The February 2019 ISO C++ meeting was held in Kailua-Kona, Hawaii. As usual, Red Hat sent three of us to the meeting: I attended in the SG1 (parallelism and concurrency) group, Jonathan Wakely in Library, and Jason Merrill in the Core Working Group (see Jason's report here). In this report, I'll cover a few highlights of the meeting, focusing on the papers that were discussed.
The first part of the week in SG1 was spent primarily on papers related to the Executors proposal (p0443). First up was "Integrating executors with the parallel algorithms" (p1019). SG1 also saw this paper at the Fall WG21 meeting in San Diego (see my Fall 2018 trip report). Much of the discussion around this paper in Kona centered on whether supplying an executor to an algorithm required that the algorithm must execute on the supplied executor. Currently, execution policies are just hints to the algorithm, and the algorithm is free to ignore the hint (e.g., some algorithms have no profitable parallelization, or parallelization may not be profitable for small input ranges, so an algorithm may ignore the user's request for parallelization).
We also spent some time trying to get a clearer definition of what counts as a Thread of Execution (ToE) in the context of p1019 (e.g., does a ToE imply TLS? What about fibers, SIMD lanes, etc.?) and the standard parallel algorithms, as well as how exceptions might be handled. Currently, exceptions in parallel algorithms terminate the calling program. The consensus was that we'd like to aim for executors supplied to algorithms to require that the algorithm strictly execute on the supplied executor. The author was asked to work on a subsequent revision of the paper with this guidance in mind. No conclusions were reached on the topic of exception propagation or what specifically constitutes a ToE in this context.
Next, there was a brief discussion on an experience report I wrote for the Fall meeting (p1192). I had no new information on this paper for Kona but expect to bring either an update or a new paper based on work I will be doing to replace the default execution backend of the libstdc++ implementation of parallel algorithms from Intel's Thread Building Blocks to a backend based on OpenMP.
We also looked at a paper proposing an "Occupancy" property for executors (p1259), which could communicate some measure of maximal available parallelism to a parallel algorithm. SG1 spent time discussing how to word what this property actually conveys.
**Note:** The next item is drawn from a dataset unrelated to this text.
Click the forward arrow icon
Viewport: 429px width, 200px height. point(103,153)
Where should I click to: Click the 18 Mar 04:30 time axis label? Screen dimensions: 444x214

SG1 eventually selected some new wording and forwarded the paper to LEWG to be included alongside the main Executors paper (p0443).
On Monday afternoon, we considered a handful of networking-related papers:
- "Networking TS enhancement to enable custom I/O executors" (p1322)
- "Reconsider the Networking TS for inclusion in C++20" (p1446)
- "Merge most of Networking TS into C++ Working Draft" (p1259)
The first paper (p1322) describes changes to the Networking TS to allow implementations to provide custom I/O contexts beyond those identified by the TS (currently implementations get threads donated by calling .run() on the io_context). There was unanimous agreement to include the proposed changes in the current working draft of the Networking TS.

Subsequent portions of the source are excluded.